La Luce Cristallina plans to demonstrate both its 200-mm and 50-mm (2-inch) BaTiO₃ wafers at the Optical Fiber Communication Conference (OFC) from March 17–19 at the Los Angeles Convention Center, booth 5507. The company positions the platform for a range of photonics applications beyond telecom interconnects, including quantum optical circuits, biosensing, LiDAR systems, and aerospace sensing technologies.
- Beta release of 200-mm (8-inch) BaTiO₃ wafers for electro-optic modulator development
- Designed for integration with standard CMOS silicon photonics manufacturing flows
- High Pockels coefficient (~1,300 pm/V) enables ultra-low-voltage optical modulation
- Targets applications in telecom, data communications, AI data centers, and quantum photonics
- Additional opportunities cited in biosensing, LiDAR, aerospace sensing, and field instrumentation
- Company will exhibit the wafers at OFC 2026, booth 5507 (West Hall)
“The beta version of our barium titanate wafer marks another step toward advancing co-packaged optics amid the rise of AI, quantum photonics and other high-capacity applications,” said Agham Posadas, CTO and co-founder of La Luce Cristallina. “With this beta version, current and prospective customers can test-drive our solution’s capabilities and unlock the full potential of barium titanate for powering multiple generations of electro-optic innovation across diverse use cases.”
🌐 Analysis
La Luce Cristallina focuses on integrating barium titanate (BaTiO₃) materials with silicon photonics platforms to enable high-performance electro-optic modulators. Unlike silicon modulators, which rely primarily on carrier-depletion or plasma dispersion effects, BaTiO₃ uses the Pockels effect—an intrinsic electro-optic property that allows very efficient modulation of light with extremely small applied voltages. By integrating BaTiO₃ films directly onto silicon wafers, the company aims to combine the scalability of CMOS manufacturing with the high electro-optic efficiency typically associated with materials such as lithium niobate. If manufacturable at scale on 200-mm wafers, this approach could significantly reduce modulator drive voltages and power consumption in silicon photonics transceivers.

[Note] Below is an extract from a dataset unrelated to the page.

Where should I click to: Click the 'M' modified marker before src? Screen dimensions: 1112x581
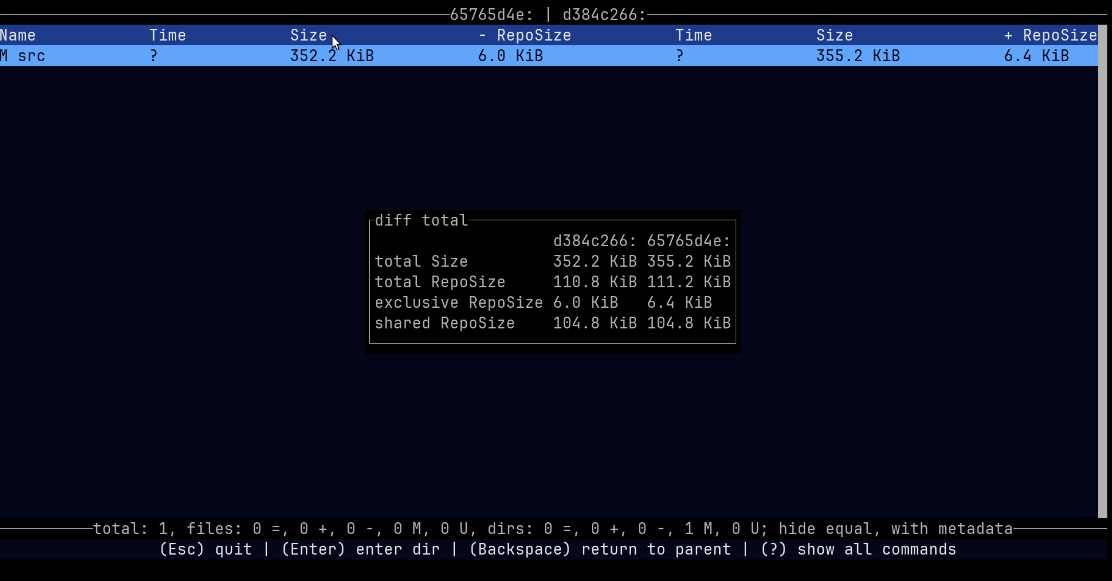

The broader industry increasingly seeks new photonic materials to support higher-speed optical interconnects required by AI clusters. As data center networks transition toward co-packaged optics and tightly integrated photonic engines, modulator efficiency becomes critical because electrical I/O power and thermal limits increasingly constrain switch and accelerator packages. Materials such as BaTiO₃ could provide an alternative path alongside thin-film lithium niobate and emerging electro-optic polymers, enabling lower-voltage optical modulation directly integrated with CMOS photonics. Demonstrating scalable wafer-level manufacturing will determine whether BaTiO₃ can move from research platforms into high-volume optical interconnect products.